### JOB
Find every row that contains the string "should" and copy each of those rows in full. Matching is case-sensitive.

### EXTRACTED DATA

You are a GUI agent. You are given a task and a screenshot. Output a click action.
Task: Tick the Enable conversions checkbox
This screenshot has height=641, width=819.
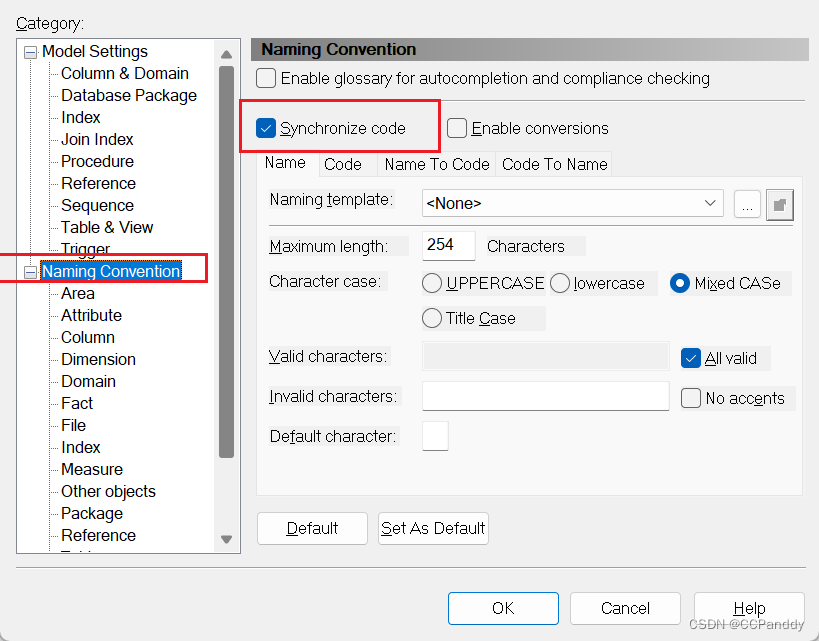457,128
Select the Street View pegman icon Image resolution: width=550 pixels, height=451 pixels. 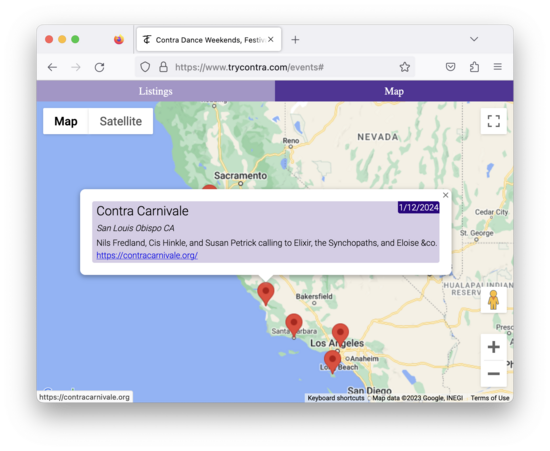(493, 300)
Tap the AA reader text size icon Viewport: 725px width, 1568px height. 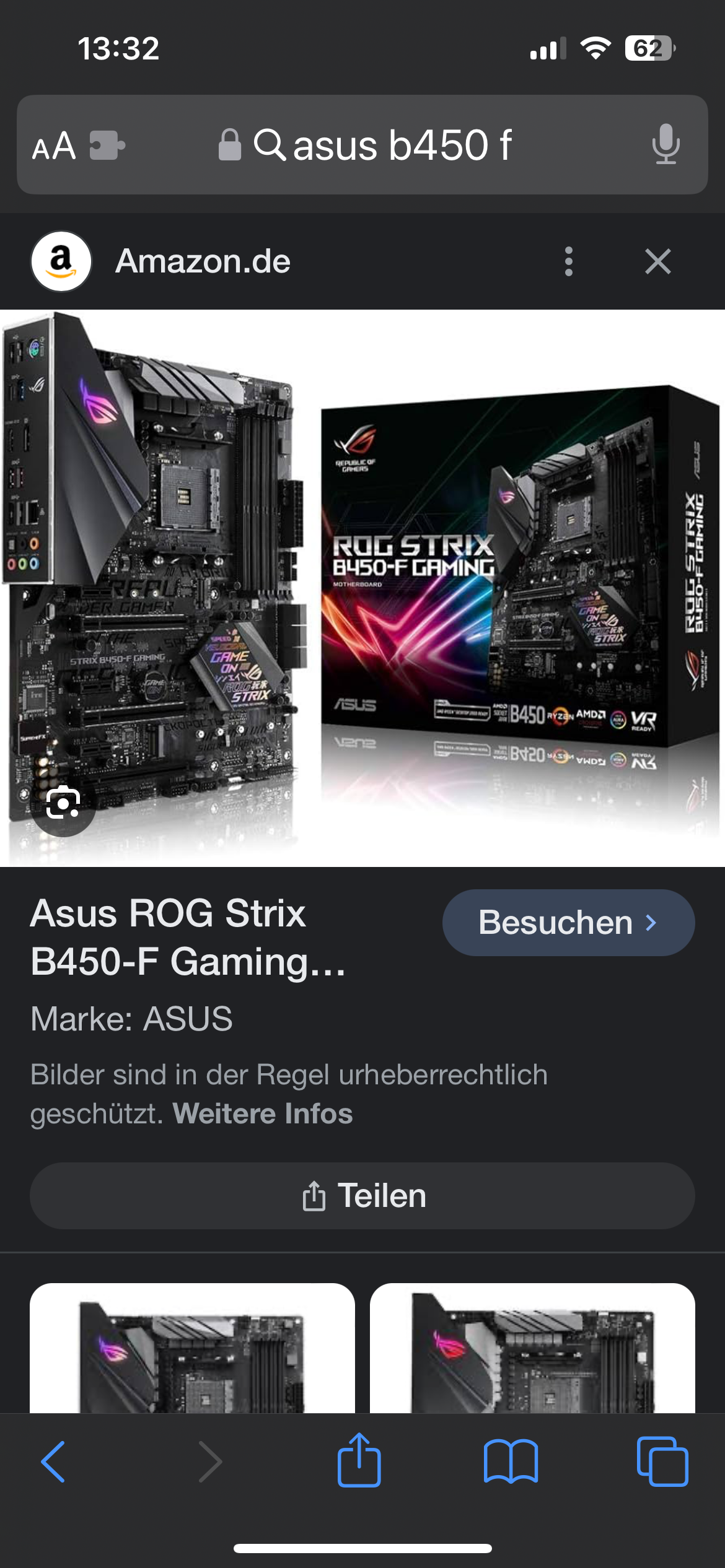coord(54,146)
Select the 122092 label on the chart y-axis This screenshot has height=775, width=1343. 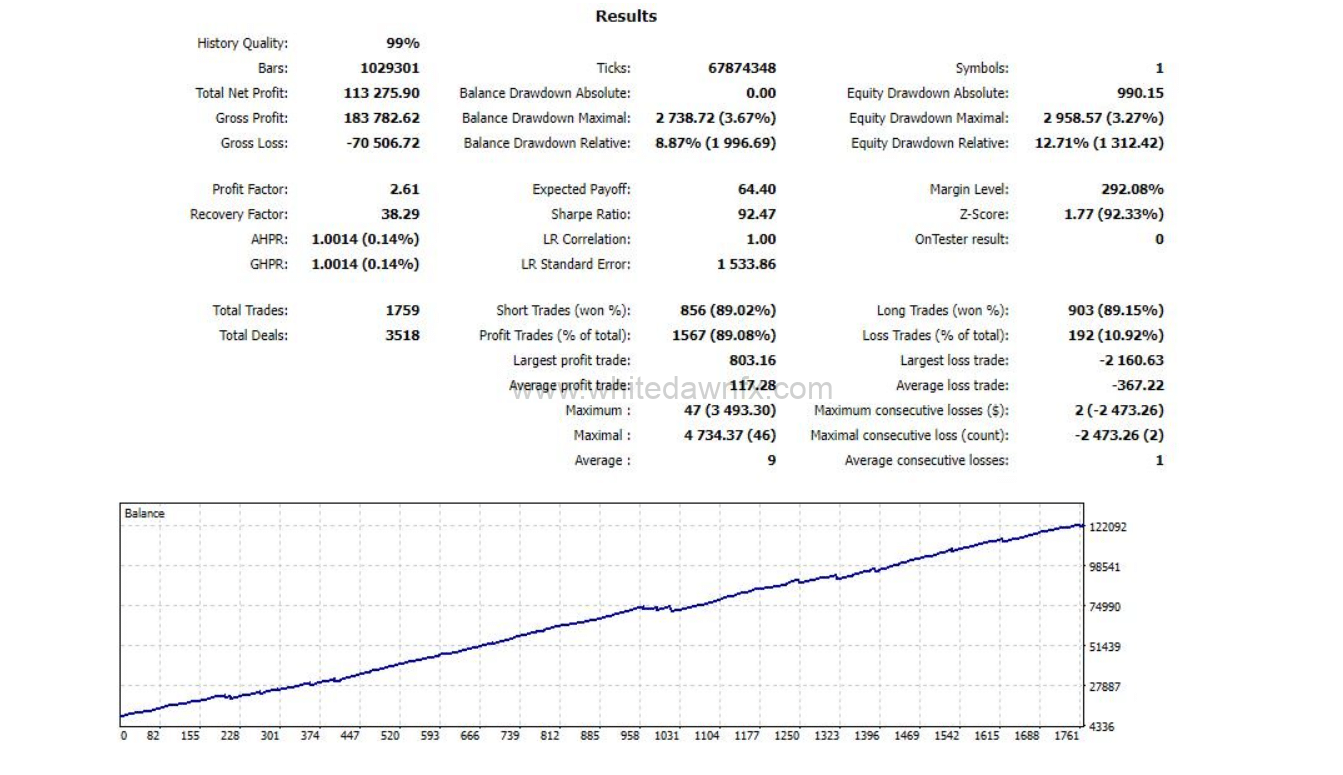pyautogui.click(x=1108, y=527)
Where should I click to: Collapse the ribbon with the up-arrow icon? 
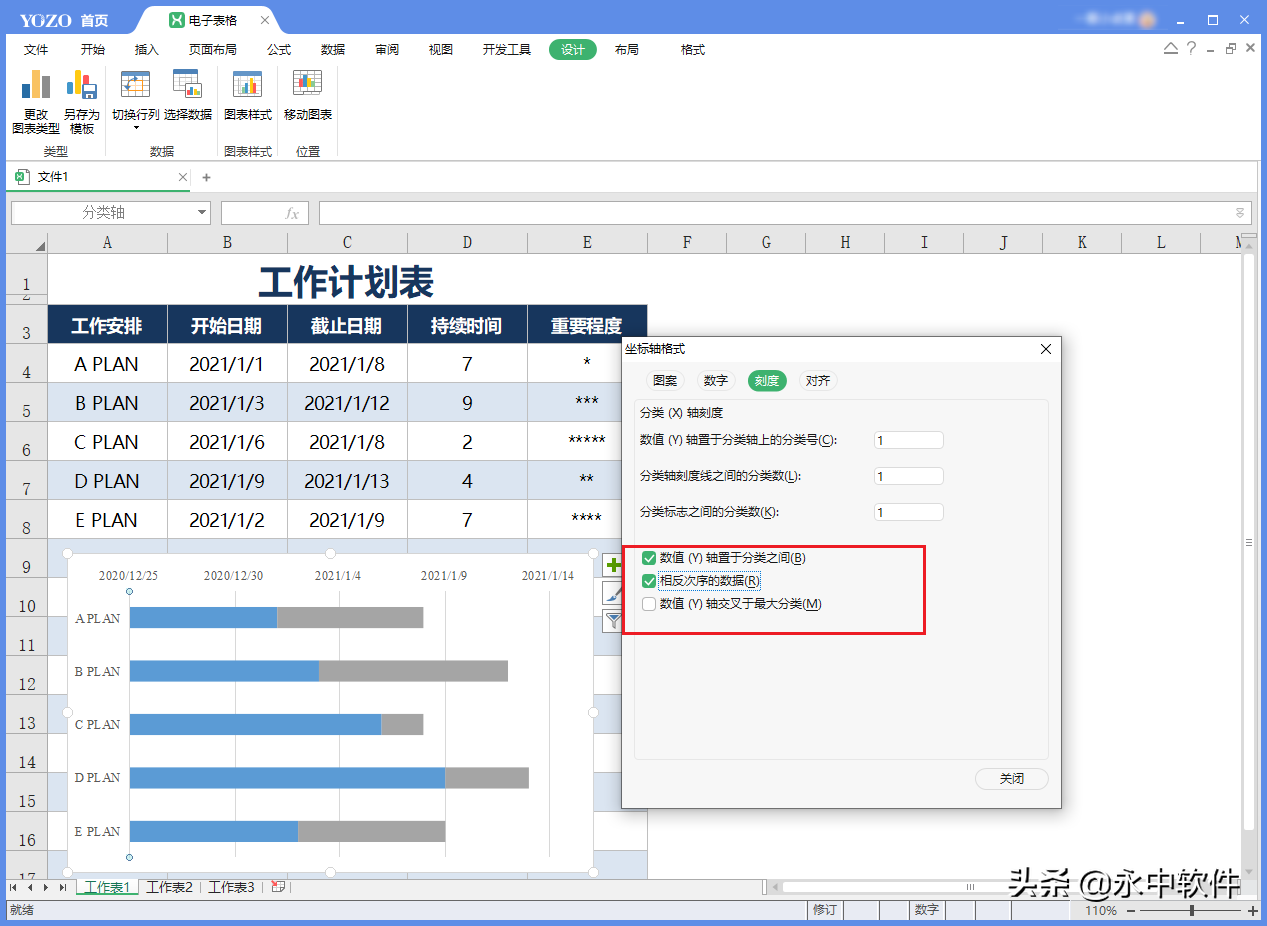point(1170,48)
...
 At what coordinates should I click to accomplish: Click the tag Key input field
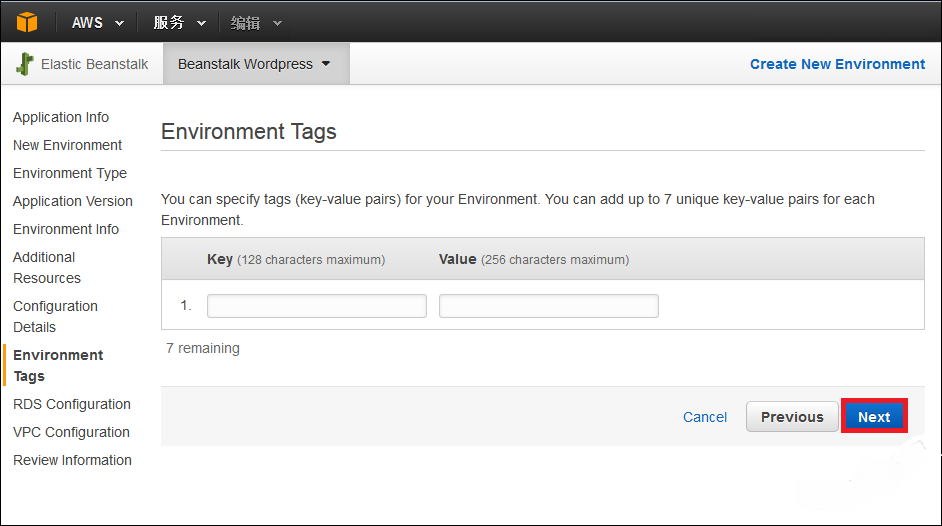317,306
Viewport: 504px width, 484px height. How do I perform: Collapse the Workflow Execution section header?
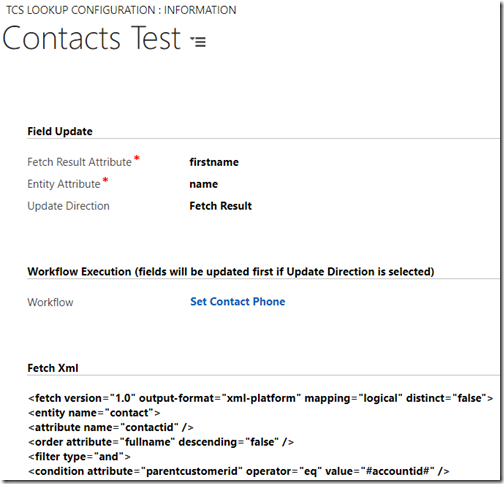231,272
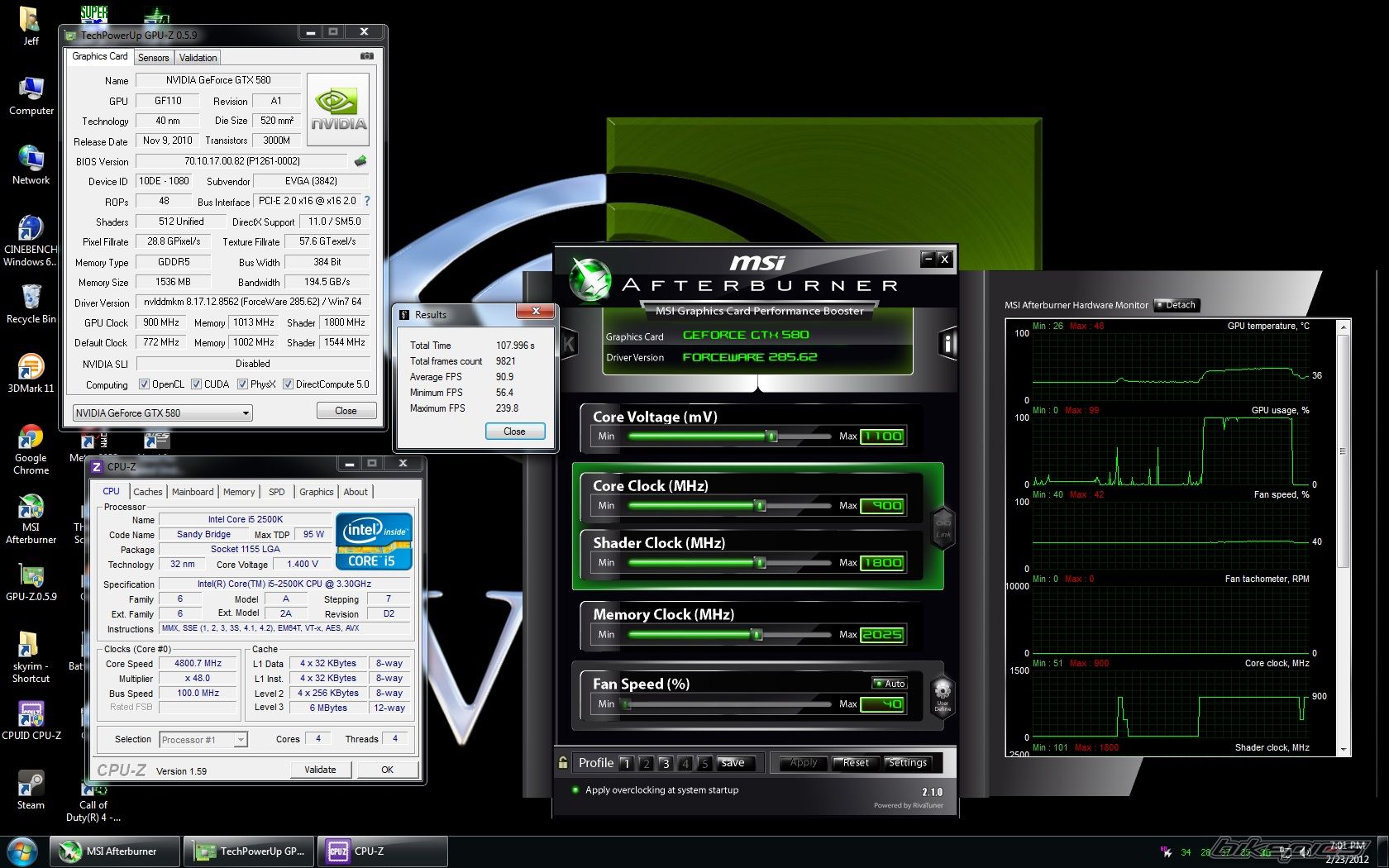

### EXERCISE OUTPUT
Where should I click to: Collapse the ribbon with the up-arrow icon? 
 At what coordinates should I click to accomplish: Click the tag Key input field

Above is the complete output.